A cult leader, then. So that’s the pompom. In the end, the other scammers don’t do too much harm: if they manage to steal a few tickets from petty bourgeois wishing to speak to the ghost of their poodle, good for them! In this economy, you have to find tricks to survive. But this brood…
Fortunately for him, the door opens again on the suit and tie. Given the length of the interview, the marabout did not convince him. It’s not really surprising. This guy really manages to make a living with this kind of shenanigans?

Finally, the recruiter says Nathan’s name and Nathan springs to his feet. He does not flinch even when he feels analyzed from head to toe and enters the small windowless office, where he is asked to sit down.

He doesn’t know what exactly this “job” he is applying for consists of, but the announcement comes from the government, just that! The description was vague and contained the words: paranormal, witchcraft, afterlife, special powers. It must be a section of scientific research on everything related to the unexplained, like what the CIA set up in the last century. The sort of thing that’s a little immoral around the edges.
But Nathan has no more morals than all those fortune tellers. Oh, he prides himself on doing his job properly, without lying to anyone! Only, here, the customers do not jostle with the gate… So, this job, it is a godsend for him.
He got ready for the occasion, shaved, dressed in his best shirt and updated his resume. He’s serious, not like those clowns strutting around in the waiting room!
The suit-and-tie executive goes through his papers, then raises dull eyes to Nathan, with an eyebrow arched to the middle of his forehead as if not taking him seriously.

— Good. Tell me about yourself.
— My name is Nathan Daot. I’m a paranormal consultant.
The eyebrow is still rounded, if possible.
— Consultant?, repeats the recruiter, articulating each syllable.

— Yes. It’s mostly about determining if people are haunted by a ghost, a demon, or just paranoid.
The guy writes something about his stationery. He takes his time, the bugger. Nathan stirs.

— I see. And what is the difference between these… three scenarios?
He takes on the skeptical tone of anyone Nathan explains his job to. Oh, he didn’t expect it to be easy anyway!
— Demons are aggressive and vicious. Everything they do has a purpose: to drive you mad, to hurt, to kill… Ghosts are just residual energies after death. If their manifestations hurt anyone, it is only by pure coincidence. As for paranoia, it’s simple: doors slamming due to drafts, strange noises that actually come from the plumbing… I don’t need to draw you a picture.
“What are you doing to send these…entities back to the afterlife?”

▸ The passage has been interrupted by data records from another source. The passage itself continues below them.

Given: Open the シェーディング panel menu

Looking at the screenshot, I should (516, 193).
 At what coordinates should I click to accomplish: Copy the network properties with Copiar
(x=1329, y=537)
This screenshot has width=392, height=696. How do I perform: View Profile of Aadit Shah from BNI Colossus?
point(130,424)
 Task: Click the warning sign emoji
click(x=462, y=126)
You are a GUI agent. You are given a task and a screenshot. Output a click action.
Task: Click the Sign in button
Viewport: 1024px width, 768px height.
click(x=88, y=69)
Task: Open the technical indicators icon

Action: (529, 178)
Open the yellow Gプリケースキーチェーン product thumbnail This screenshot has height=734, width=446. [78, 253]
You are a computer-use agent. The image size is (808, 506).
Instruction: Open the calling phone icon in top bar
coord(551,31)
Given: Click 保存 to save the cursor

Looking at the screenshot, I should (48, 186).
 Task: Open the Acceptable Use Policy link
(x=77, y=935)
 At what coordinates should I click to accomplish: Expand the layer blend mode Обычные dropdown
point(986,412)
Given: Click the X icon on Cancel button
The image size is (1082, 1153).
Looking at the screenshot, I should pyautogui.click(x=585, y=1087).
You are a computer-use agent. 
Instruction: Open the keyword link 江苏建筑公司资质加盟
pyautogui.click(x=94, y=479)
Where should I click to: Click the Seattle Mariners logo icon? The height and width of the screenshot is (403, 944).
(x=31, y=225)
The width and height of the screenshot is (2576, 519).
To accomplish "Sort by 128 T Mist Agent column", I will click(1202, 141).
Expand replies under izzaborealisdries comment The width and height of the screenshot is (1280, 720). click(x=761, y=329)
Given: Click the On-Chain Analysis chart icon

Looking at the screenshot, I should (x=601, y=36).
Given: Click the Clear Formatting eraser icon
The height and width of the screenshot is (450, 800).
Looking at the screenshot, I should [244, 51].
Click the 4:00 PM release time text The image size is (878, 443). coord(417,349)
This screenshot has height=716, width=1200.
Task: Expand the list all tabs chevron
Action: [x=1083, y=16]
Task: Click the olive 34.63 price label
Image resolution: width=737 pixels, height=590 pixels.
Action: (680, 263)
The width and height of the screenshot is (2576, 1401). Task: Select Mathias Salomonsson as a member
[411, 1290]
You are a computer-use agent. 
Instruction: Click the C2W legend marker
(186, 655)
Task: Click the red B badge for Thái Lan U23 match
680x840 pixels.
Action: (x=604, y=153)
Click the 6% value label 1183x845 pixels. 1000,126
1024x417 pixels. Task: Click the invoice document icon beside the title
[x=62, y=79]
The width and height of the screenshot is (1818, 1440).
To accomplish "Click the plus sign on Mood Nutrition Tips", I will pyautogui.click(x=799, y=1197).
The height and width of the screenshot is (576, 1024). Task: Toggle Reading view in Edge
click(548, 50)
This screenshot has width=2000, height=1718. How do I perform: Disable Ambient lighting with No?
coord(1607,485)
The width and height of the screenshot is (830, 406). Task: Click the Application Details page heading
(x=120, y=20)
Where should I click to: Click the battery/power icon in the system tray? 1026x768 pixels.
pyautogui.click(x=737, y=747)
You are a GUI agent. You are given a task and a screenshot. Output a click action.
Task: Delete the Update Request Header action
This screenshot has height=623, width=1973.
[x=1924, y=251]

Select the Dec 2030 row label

— It’s impossible. The demons are here because of a pact, and nothing will stop them until it is over. As for ghosts, there is no technique to make them disappear.
This guy is really going to twist his eyebrows from raising him.
“You don’t help these poor people?”

— What do you want me to do ? I advise them to leave the haunted place, at best. If a candidate hands you the Ghostbusters vacuum cleaner, kick them out, please!
The joke does not make the recruiter laugh. Nathan swallowed.
“Anything else to report?” he asks in his drawling tone. Telekinesis, telepathy, communication with the beyond…
“Bullshit, all that!” Uh, no offense.
Damn, he spends so much time getting annoyed about all this that mustard naturally goes to his nose every time he talks about it. Reflex.

— Good. We will call you back.

What, is that all? So he’s not believable? Nathan stands up, annoyed, as the recruiter walks him to the door. Finally, he is much more believable than the other imbeciles! He returns to the waiting room, while the fiftieth – the supreme priest of Jupiter or he does not know what – comes forward to succeed him.

Why didn’t he convince them? Should he have introduced himself as a wizard? Bah ! Too connoted. The term conjures up ridiculous togas and pointy hats. Wizard ? Even worse ! He doesn’t do sleight of hand!
Blasé, he leaves the building and leans against the wall. There, he pulls out a cigarette which he wedges between his lips, then snaps his fingers to make a flame appear at the end of his index finger, which he uses to light the tube of tobacco. He shakes his finger to put it out, blows a whirlwind of smoke skyward.
Really, what a hassle, to find work.